The Swiss government has ordered Credit Suisse, the country’s second-largest bank, to hand over information on undeclared bank accounts held by U.S. taxpayers, a move that represents the latest escalation of U.S. efforts to tear down Switzerland’s previously impenetrable wall of banking secrecy.

Credit Suisse AG, Switzerland's second-largest bank, has begun notifying certain U.S. clients suspected of offshore tax evasion that it intends to turn over their names to the U.S. Internal Revenue Service, with the help of Swiss tax authorities.

The bank has been asked by the U.S. Internal Revenue Service to provide the requested information in line with an existing 1996 bilateral tax treaty between Switzerland and the United States, a Credit Suisse spokesman confirmed Nov. 8.

Credit Suisse mailed letters Nov. 2 to certain U.S. clients notifying them that the bank has been ordered to deliver information to the Swiss authorities, the spokesman said. The clients have also been told they must provide the Swiss authorities the name of a person authorized in Switzerland to receive legal documents and orders on their behalf.

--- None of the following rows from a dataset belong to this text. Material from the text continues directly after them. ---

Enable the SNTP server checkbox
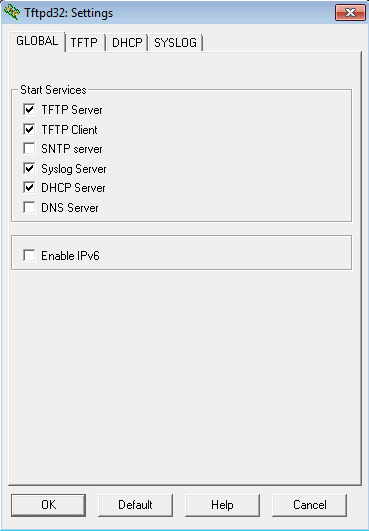The image size is (369, 531). click(x=29, y=149)

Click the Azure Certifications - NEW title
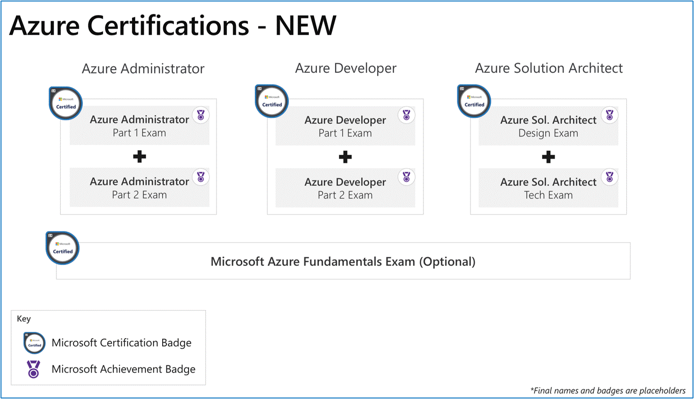pos(173,25)
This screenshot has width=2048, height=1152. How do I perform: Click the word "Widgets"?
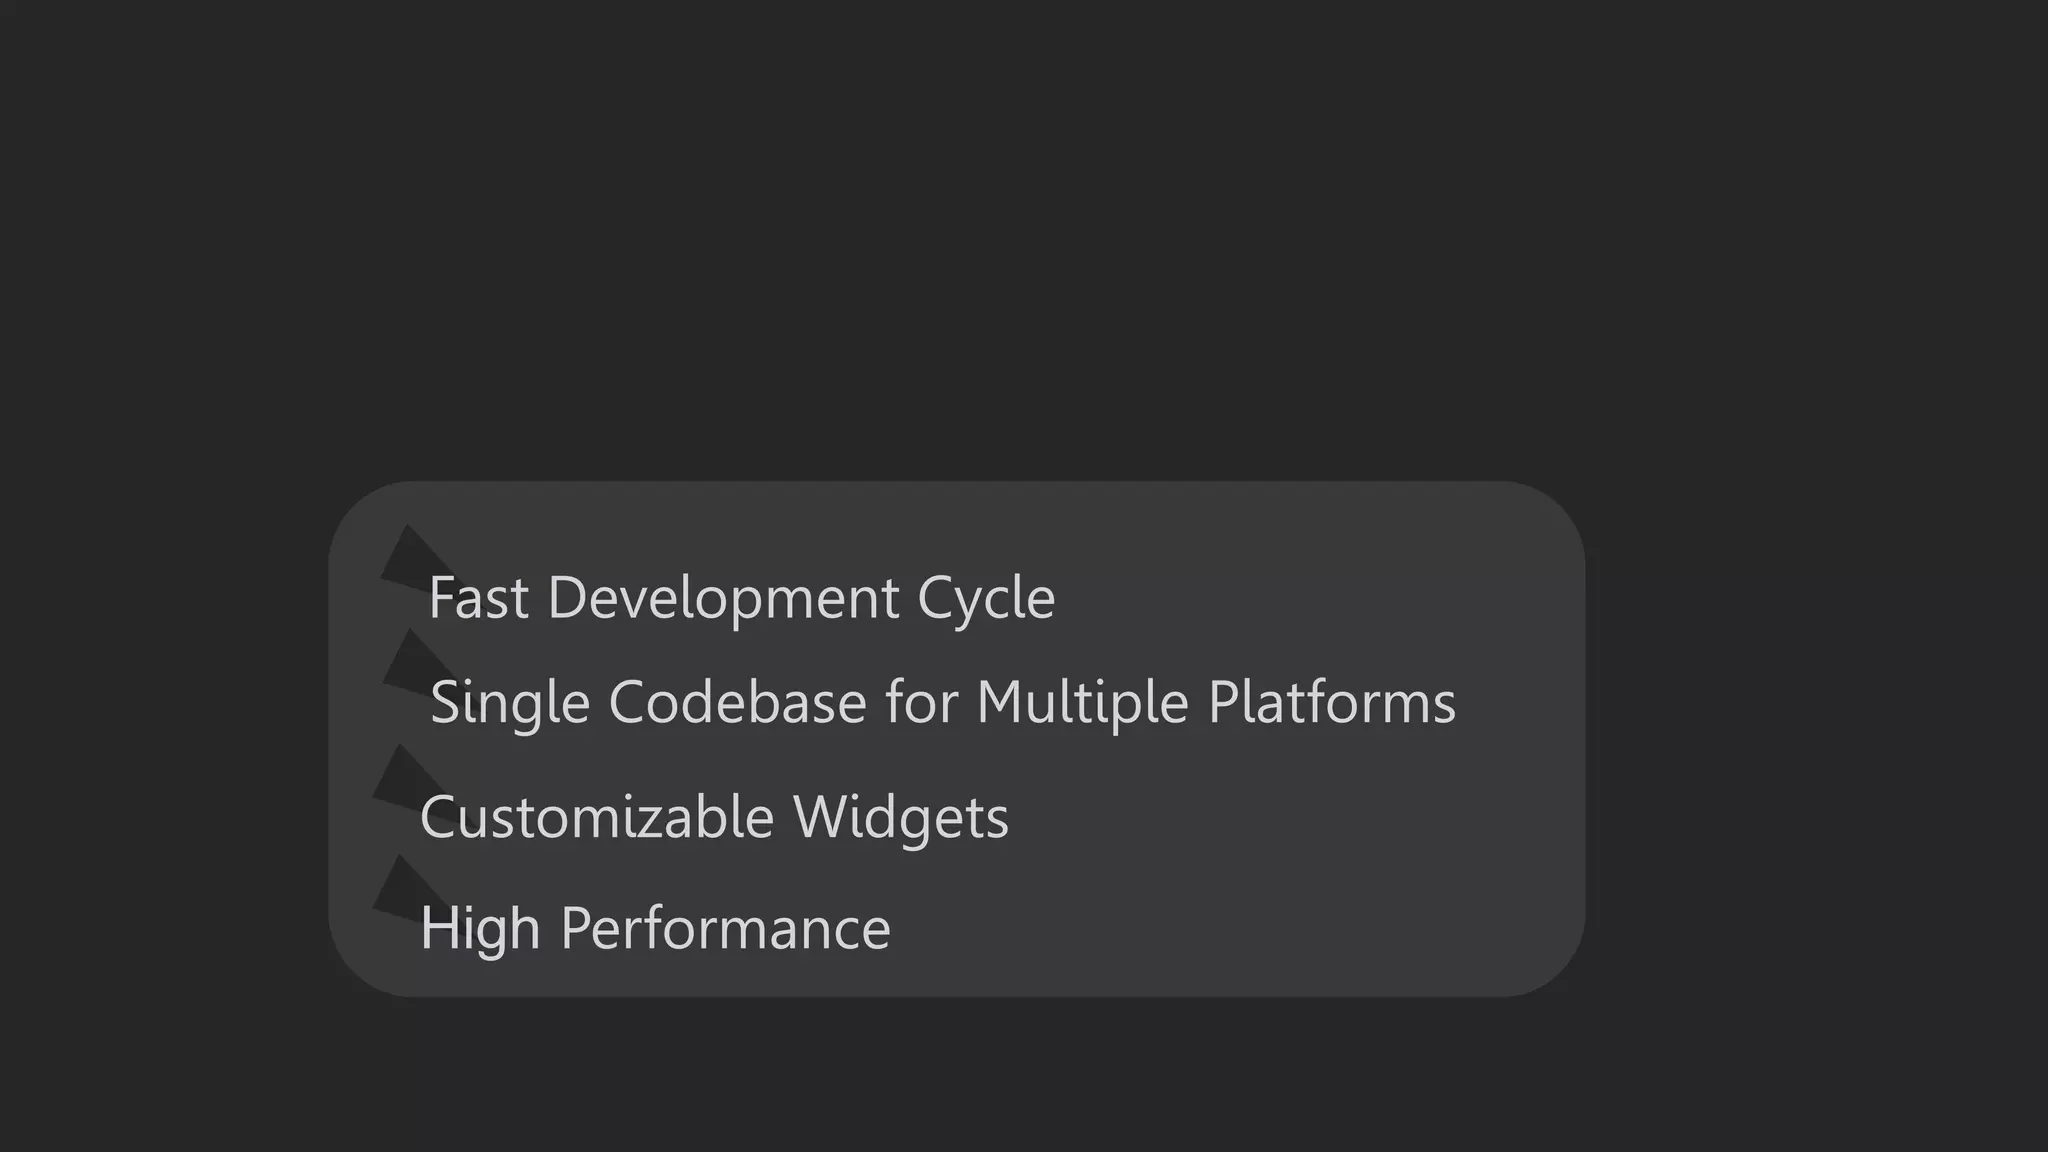(901, 817)
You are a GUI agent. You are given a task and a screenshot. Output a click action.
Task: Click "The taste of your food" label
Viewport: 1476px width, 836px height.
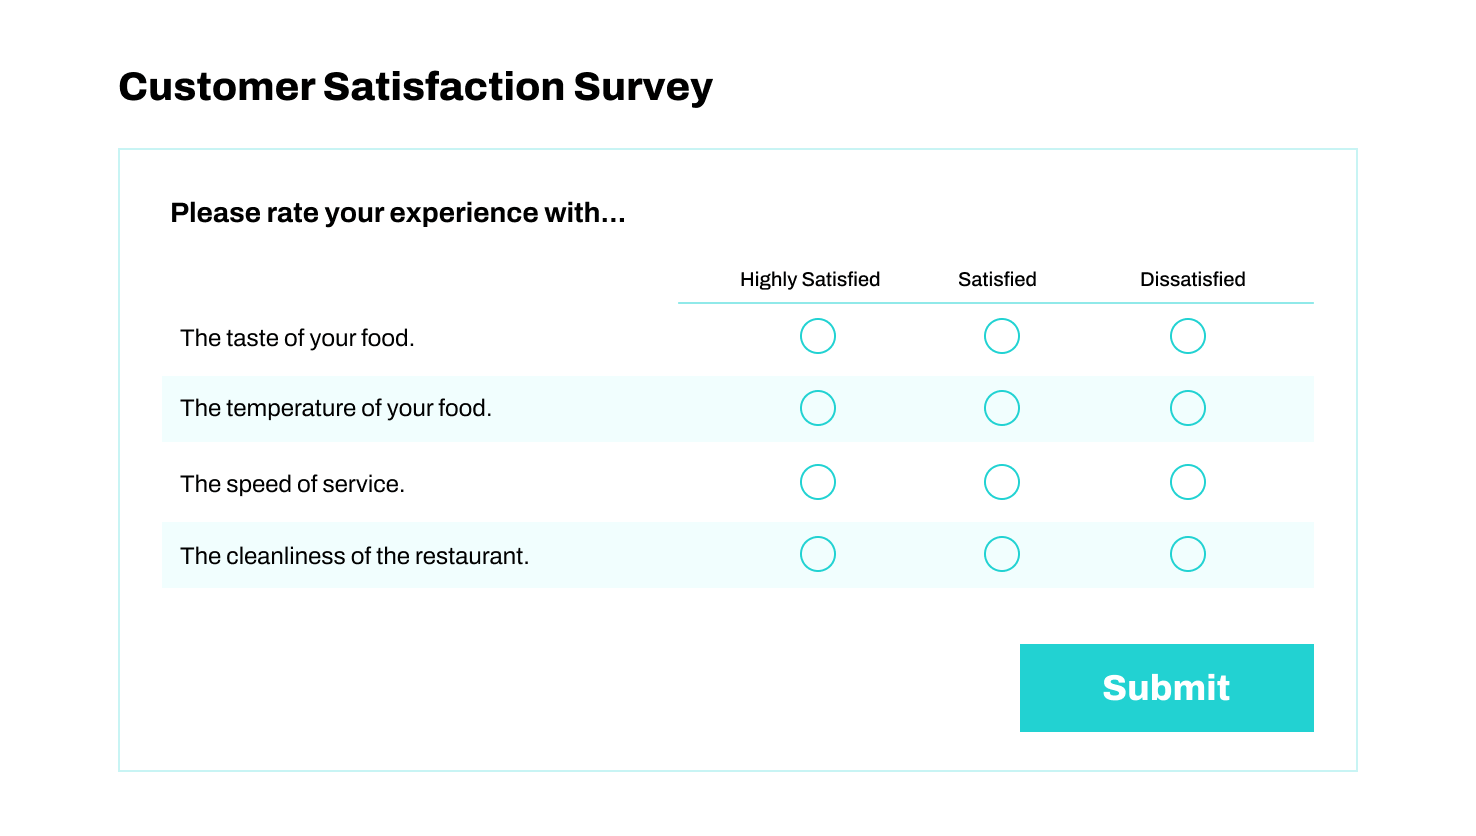(x=297, y=338)
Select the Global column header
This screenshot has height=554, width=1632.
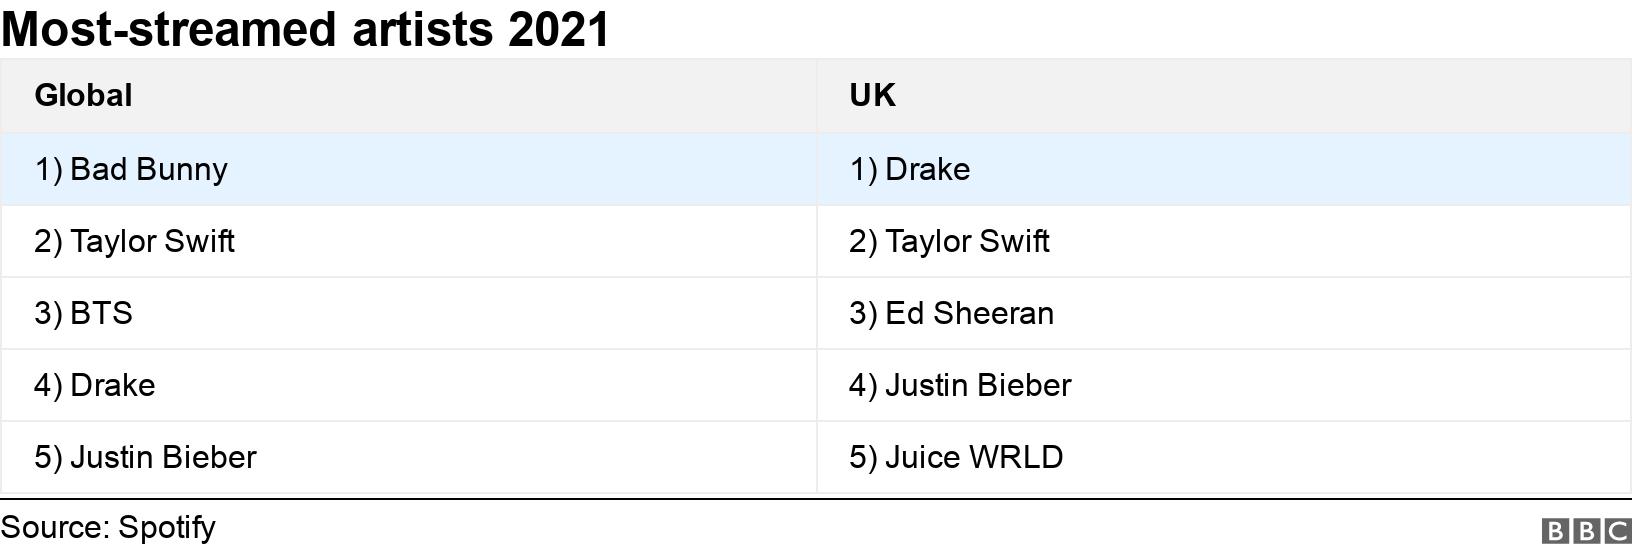click(x=83, y=95)
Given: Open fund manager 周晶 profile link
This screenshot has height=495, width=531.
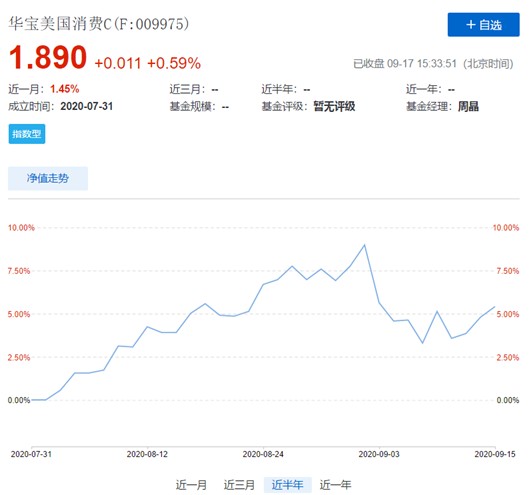Looking at the screenshot, I should point(468,107).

The move by Credit Suisse to disclose American client names and account information is the latest twist in a showdown between Switzerland and the United States over the battered tradition of Swiss bank secrecy.

U.S. authorities, who suspect tens of thousands of wealthy Americans of evading billions of dollars in taxes through Swiss private banks in recent years, are conducting a widening criminal investigation into scores of Swiss banks, including Credit Suisse.

It is unclear how many American clients of Credit Suisse hold private banking accounts that have gone undeclared to U.S. tax authorities.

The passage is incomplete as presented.